As for the automotive industry, a 10% higher price for BMWs, Mercedes and VWs for example might well make them cheaper to source from South Africa, Brazil and India respectively. The domestic market for British produced Jaguars, Nissans, Toyotas and any new investors provides an opportunity for investment within the UK.
Of course, businesses seeking to sell from the UK into the EU will have to meet the standards decreed by the EU. However, we can seek different standards, not worse, not necessarily better, but different. If the EU does not agree to recognise those, we do not have to provide them with a continued export surplus.
As an example, Britain has a minimum wage higher than many EU member states. If the EU is not prepared to recognise our standards, then we do not have to accept goods from those parts of the EU with a minimum wage of less than 25% of the levels in the UK.
So how can we expect negotiations to continue?
Of course, on behalf of the EU, Barnier can not be seen to give in to the reality of an independent nation gaining by extracting themselves from the EU. In the short term, they can not be expected to yield to unrealistic demands under international law. The price of losing the trade surplus would decimate EU economies, particularly among those countries that sell motor cars or agricultural goods into the UK market.
For the current British government, not regaining the status of independent coastal state would be political suicide. There can be no movement on this issue. A diversion of trade away from the EU27 and towards other existing partners, let alone new partners, has plenty of attraction, not least in global fair trade with emerging partners.
One simple solution is to agree a series of treaties on areas of common interest, such as security and exchange of intelligence. As for trade, pragmatism must surely take over at some point.
Both sides present an almost Doomsday scenario, that if a deal is not agreed within a few months, then “no deal” would become a reality. It would appear that the UK can be more relaxed about this than the EU27, already taking steps towards trade agreements with other parties. Britain has a more recent history of supply side measures compared to the protectionist role of the EU.
However, as these pages have already highlighted, should both parties be prepared to emphasise that there are areas of agreement, there is another way.
Article XXIV of the WTO allows for the status quo to be maintained on trade whilst negotiations continue for a reasonable period, up to around 10 years. The status quo could be a simple agreement not to impose tariffs and quotas, accompanied by a schedule of talks to reach agreement within the 10 year period. All it takes to avoid a dramatic restructure of trade is a finger of fudge.

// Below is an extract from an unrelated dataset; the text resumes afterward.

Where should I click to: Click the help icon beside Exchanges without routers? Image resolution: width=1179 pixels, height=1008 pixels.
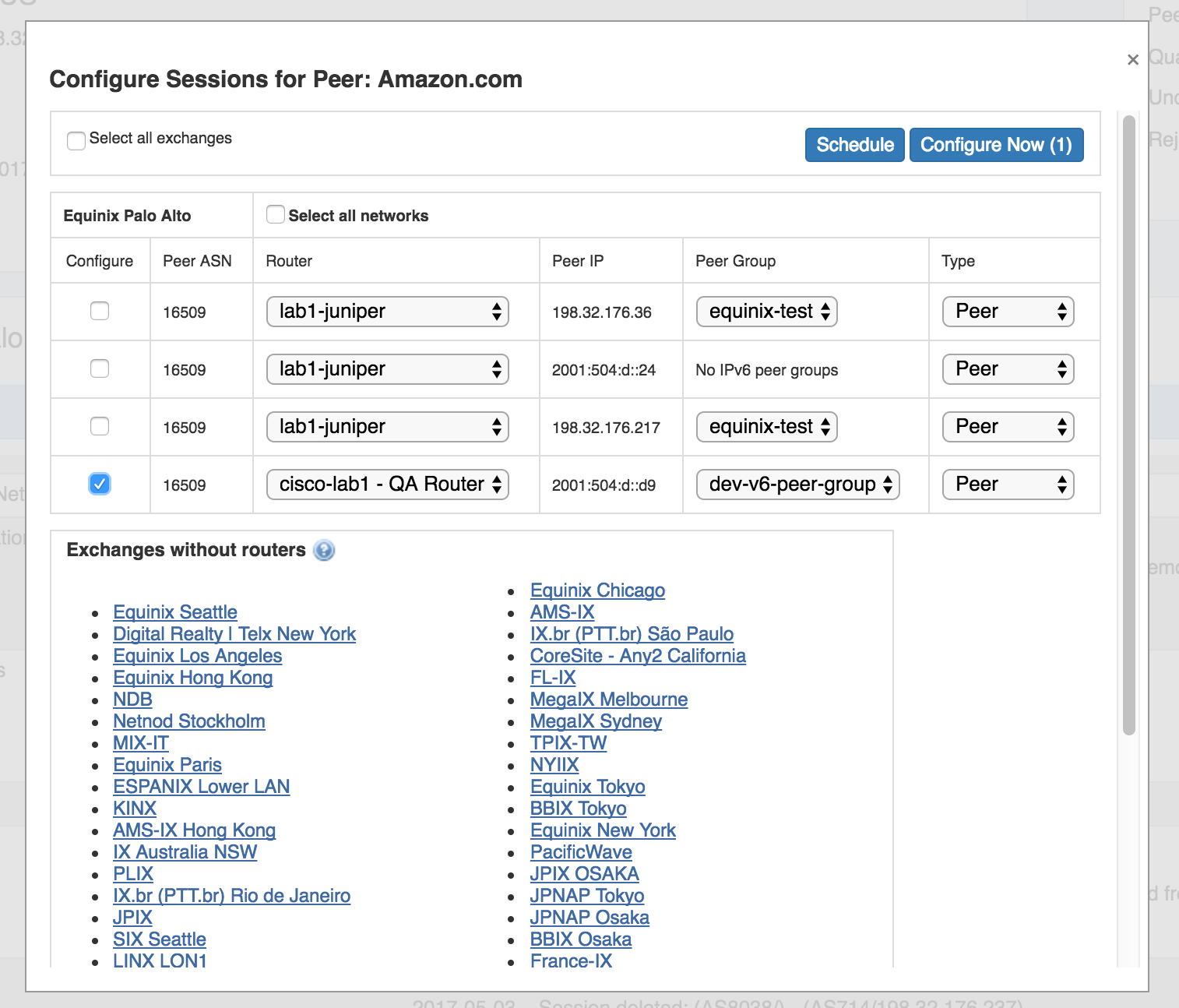tap(324, 551)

Incidentally, Cadbury’s fudge production was relocated to Poland in 2010, now made “under license from Cadbury UK”. An offer to use political license in Brexit talks would surely be seen as conferring an element of loss minimisation to the EU. Failure to agree would almost inevitably lead to significant job losses, particularly among the nations with the more fanciful shopping lists of claims on the UK.
Perhaps it should be remembered that the EU had 23 sets of negotiations “on hold”, most of them for a number of years. Any agreement reached between negotiators does not necessarily ensure ratification by all the parties within the EU, notably the European Parliament. Article XXIV might be seen as providing some sort of certainty for the medium term.
Reports suggest that neither side is totally logistically ready to press ahead with “no deal”. Perhaps we can expect the pragmatic alternative to be newsworthy in the autumn.